= Stefan Engels =

German organist

Stefan Engels is a German organist.

Stefan Engels was appointed Professor of Organ and Leah Fullinwider Centennial Chair in Music Performance at Southern Methodist University in Dallas, Texas, in 2014, where he is also head of the Organ Department at the Meadows School of the Arts. This appointment was preceded by his positions as Professor of Organ at the University of Music and Performing Arts “Felix Mendelssohn Bartholdy” in Leipzig, Germany (2005-2015), and as Associate Professor of Organ at Westminster Choir College in Princeton, New Jersey (1999-2005).

While in Leipzig, Mr.
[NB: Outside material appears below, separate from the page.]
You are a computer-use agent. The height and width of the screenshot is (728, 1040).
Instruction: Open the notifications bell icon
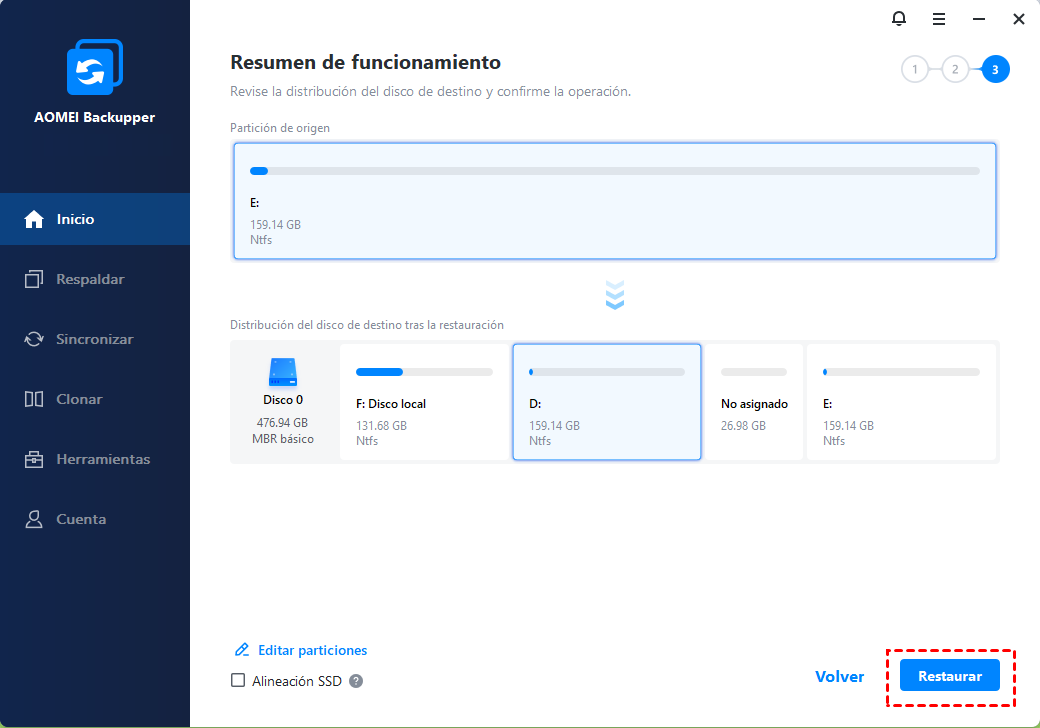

Engels founded the European Organ Academy and served as its Artistic Director. Stefan Engels played a significant role in creating and organizing the Leipzig International Competition in Organ Improvisation.

As an advocate, champion and specialist in the music of the late-Romantic German Composer Sigfrid Karg-Elert, he founded the Karg-Elert Festival, demonstrating and discovering the unique organ, piano and chamber music works of this Leipzig composer.

He regularly serves on juries at the world’s leading organ competitions, such as the St. Albans International Organ Competition in the United Kingdom, The Canadian International Organ Competition in Montreal, The German Music Competition and the International Bach Competition in Leipzig.

Mr. Engels’ broad musical education took place in Germany and the United States. He studied organ, piano, harpsichord, choral conducting and sacred music at the universities in Aachen, Düsseldorf and Cologne. From 1993 until 1998 he pursued further organ studies with the late Robert T. Anderson at SMU in Dallas, TX, and with Wolfgang Rübsam at Northwestern University in Evanston, IL. Mr. Engels achieved his international breakthrough when he was awarded the “Concerto Gold Medal” at the 1998 Calgary International Organ Competition. Since then he was represented by Karen McFarlane Artists Inc. of Cleveland, Ohio. As of January 2024, he is no longer represented by Karen McFarlane Artists Inc.